When the magic blood of the fae runs through your veins, they will find you, no matter what.
Faerie Misborn
Titiana Academy Book 1
by Samaire Wynne
Genre
YA Academy Urban Fantasy
Life
on the streets of Manhattan was bleak...
...for an orphan
with little education.
Would a faerie named Chance change
her life?
Holly considered herself "street smart."
She had learned to survive, deal with the cold, and ignore the
hunger, but at almost 14-years old, she feared life would be one long
journey of misery. Then she met him.
Sitting alone on the
grass...
...she held a sign hoping for spare change.
It
read, "Hungry, please help."
The boy didn't give
her money, he took her for a bagel. Holly was too hungry to say "no,"
and what he told her next was almost hard to believe. He had been
sent for her.
She was invited to attend a school for
special students.
What awaits Holly at The Faerie
Academy?
You'll love this story full of teen angst,
magical awakenings, faerie folk, and unbelievable challenges, because
we all face tests in life and Holly is someone you'll want to see
succeed.
**Don’t miss the rest of the series!**
Excerpt from Chapter 7 of Faerie Misborn
“Through here.” Chance led the way into an indoor mall area made entirely of bricks. “This is a very old market. This gate has been here for over a two-hundred-and-fifty years. The folk have been using it since the days of Benjamin Franklin.”
“Aunt Clare taught me about him.”
“Did she, now? I’ll bet she didn’t tell you he was one of us.” Chance smiled as he turned to open a small wooden door half hidden on the side.

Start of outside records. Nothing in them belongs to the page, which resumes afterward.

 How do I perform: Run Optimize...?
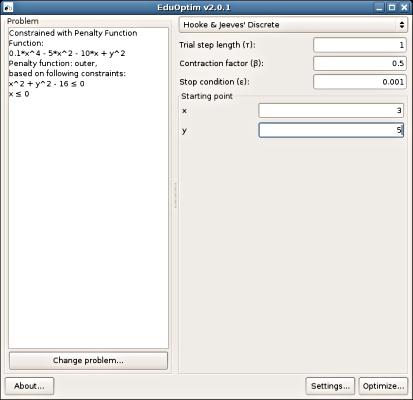click(383, 386)
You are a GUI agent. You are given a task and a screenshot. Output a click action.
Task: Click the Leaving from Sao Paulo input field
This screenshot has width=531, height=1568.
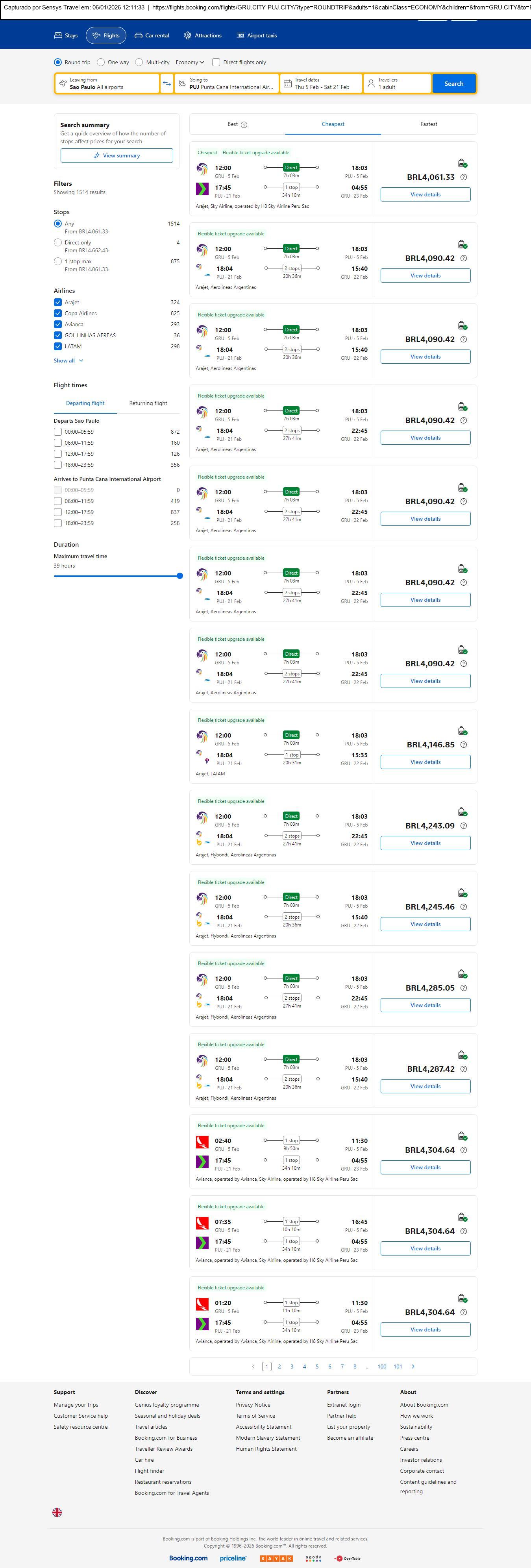point(107,83)
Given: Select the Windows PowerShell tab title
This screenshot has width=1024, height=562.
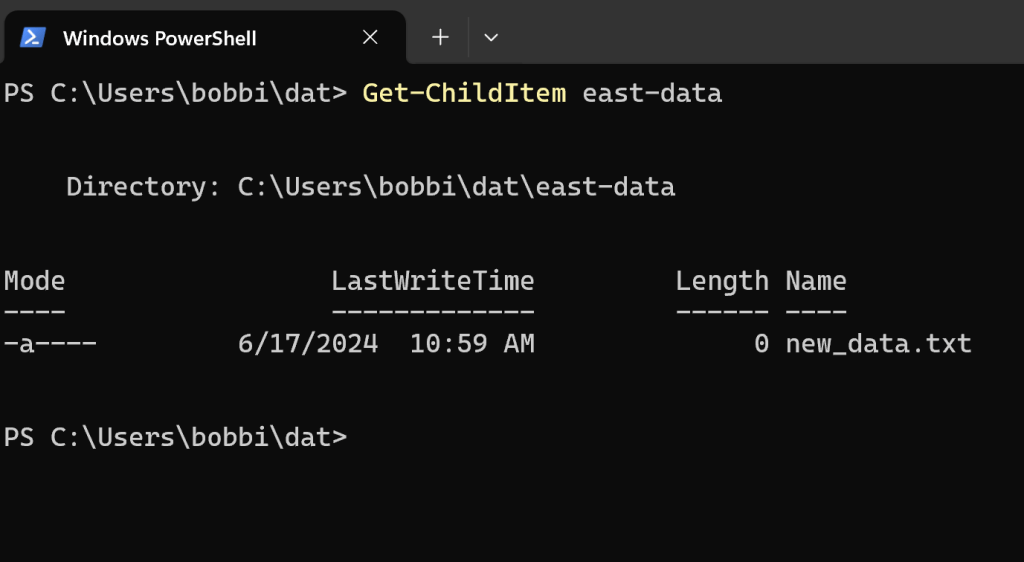Looking at the screenshot, I should [x=159, y=38].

He led me through to a dark passageway, about twenty feet long, which ended at another door. This door was carved with intricate symbols I did not recognize. The door handle was of the lever kind, a round bar that was pushed down to open the door.

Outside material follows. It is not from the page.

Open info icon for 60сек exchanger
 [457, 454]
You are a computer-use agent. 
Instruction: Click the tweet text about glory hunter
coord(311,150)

“See here?” Chance indicated the different symbols. “These are the various marks of the fae tribes. Most of them are here. The sigil in the middle is actually a spell. No human would even see this door, let alone be able to open it.” He reached for the door latch, which looked like it was carved from bone, and turned it ten degrees down.
The door opened with a soft click, and we stepped through. With the first step, there was a small drop of an inch or two to reach the floor, and the jolt of the drop was startling without being dangerous.
I stood just beyond the doorway and looked out.
It was a huge market, and what a market it was!
The middle walk was paved in old stones, they felt rough through the thin sole of my shoe, but had clearly been worn smooth by tens of thousands of feet walking over them for many, many years.
The walkway was filled with people of all descriptions, exploring various shops on both sides of the center plaza. The buildings that housed them were made of stone with old wooden doors and thick glass storefront windows.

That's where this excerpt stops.